Friday, November 16, 2007
Tonight I'm treating myself to an evening of culture. The Nashville Opera is premiering a brand-new opera, never done by another company before, called Elmer Gantry. Based on the novel by the same title, it's an American opera (sung in English) about an early 20th century evangelist named (you guessed it) Elmer Gantry and his rise to fame in rural America. The opera promises to mix classical styles with gospel and hymns for a distinct American flavor. I'm excited too, because Tadders has a small solo role as a member of a gospel quartet. Another interesting thing about this opera is that the male and female leads are a baritone and a mezzo-soprano, instead of your typical wimpy tenor and shrieking soprano. If you're a Nashvillian and you choose to go, click here or here for more info!
Tomorrow's schedule proves to be a busy one: yoga, followed by a breakfast with 2 of my favorite gals, MA & Emmy Sue. The UK game comes on at 11:30, and then tomorrow night we're celebrating Lana & Siebe's birthdays at the ever-trendy Cabana. Mix in some boxing and packing and moving, and you've got yourself and action-packed weekend!
Thursday, November 15, 2007
I have all of my important and highly used web pages bookmarked on my yahoo home page so that they're all easily accessible. So I resolved to update them all this morning.

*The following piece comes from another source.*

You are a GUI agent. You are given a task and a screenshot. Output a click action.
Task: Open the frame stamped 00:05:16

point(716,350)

"Amsouth" became "Regions Bank."
"Cingular" became "AT&T."
"MBNA" became "Bank of America."
And as I stared at my now unrecognizable list of bookmarked pages I felt as though I had stepped into an alternate universe! What is going on in our society of conglomerates and corporate buy-outs? What happened to stability and a company name you can trust? I don't adjust easily to this. Mentally I still think "cingular bill" for my cell phone, and if I'd wanted an account with Bank of America instead of MBNA I would have signed up for one with them in the first place! Don't settle too much, because a bigger and better company will come along and buy out your trusted business before you know it.
Friday, November 09, 2007
Here's my beef: I admit, I missed most of the televised broadcast, but managed to see Kellie Pickler sing (great dress, bad, bad helmet hair- she channeled Lori Morgan!). Everyone has seemingly overlooked her mediocre vocals for the dramatic, choked-up performance, where she finished the autobiographical song about her mom in tears. I also got to see Brad Paisley win male vocalist of the year and couldn't have been more thrilled. Kenny won entertainer of the year (again) in a category dominated (again) by males. But here was my favorite part- so bad, it was good: the collaboration between Rascal Flats and Jaime Foxx.

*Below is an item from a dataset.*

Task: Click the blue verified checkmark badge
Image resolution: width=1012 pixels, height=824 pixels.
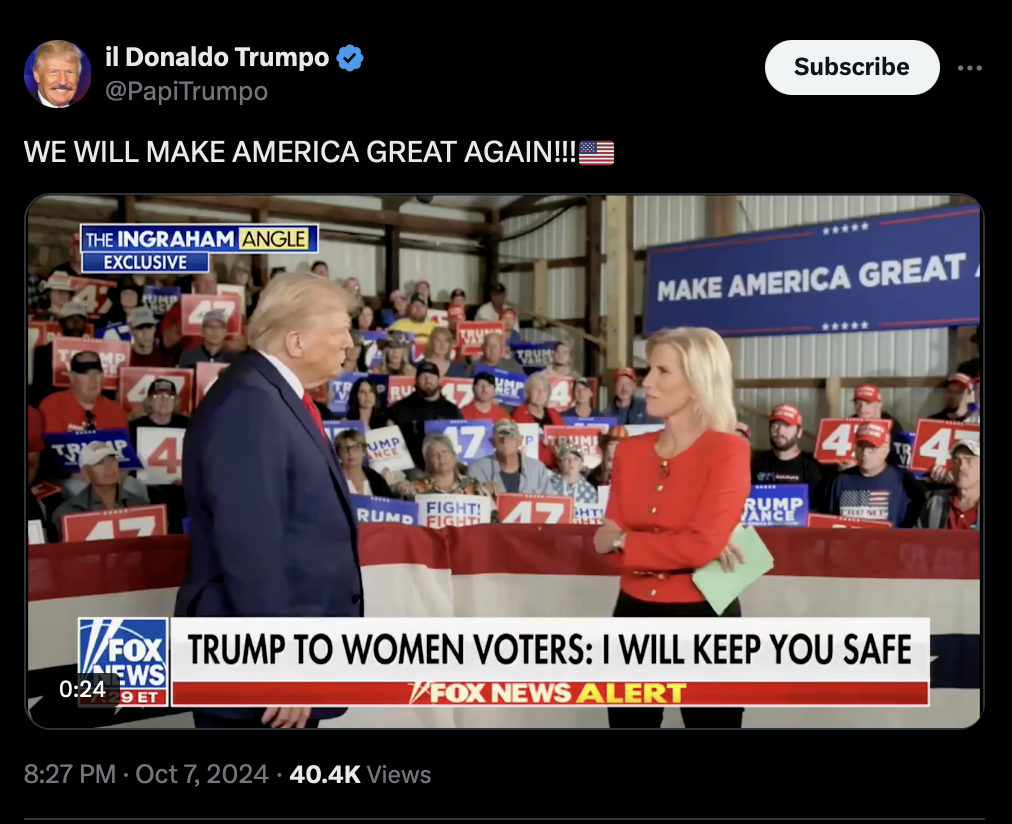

Apparently ABC prepped you for this bit of entertainment all night, using every commercial break to announce the upcoming performance. And it lived up to the hype alright, if entertainment is what you were going for. The lead singer of this pop- I mean country- band tried to demonstrate vocal acrobatics usually reserved for the likes of Beyonce (or Jaime Foxx!), and apparently, his voice was shot, and this just did not bode well for him. I am not kidding you when I say something was Not Right, as the duo singing were not even in the same key, and I was laughing too much to be able to listen well! I have no problem with artists of different genres collaborating, but poor Jaime just embarrassed himself in the r&b world by showing his face on stage with those clowns. I am guilty of listening to Rascal Flatts and yes, owning an album or two, but it always amuses me to hear artists live and then realize how much work and production goes into an album to dupe the general public and make us think they can really sing when they can't. Apparently Rascal Flat's first performance of the night (yes, they got two!) was just as bad, but for political reasons, the TV producers decided they warranted 2 songs, when poor Tracy Lawrence lost his performance spot altogether!
My theory as to why there have been no negative articles regarding the CMA performances is that Rascal Flats is a big time act in Nashville and no one wants to piss them off. Well I have no qualms making my opinions known here, and if the county muzik mafia wants to censor my blog and come and get me for saying anything negative towards the golden boys and their gelled hair, I invite the challenge! And remember, send me those articles that discuss the awards show because I am eager to re-live the vocal monstrosity all over again by reading it in print!
Tuesday, November 06, 2007
"Me and my lint brush are going to spend some quality time together when I get back to the office."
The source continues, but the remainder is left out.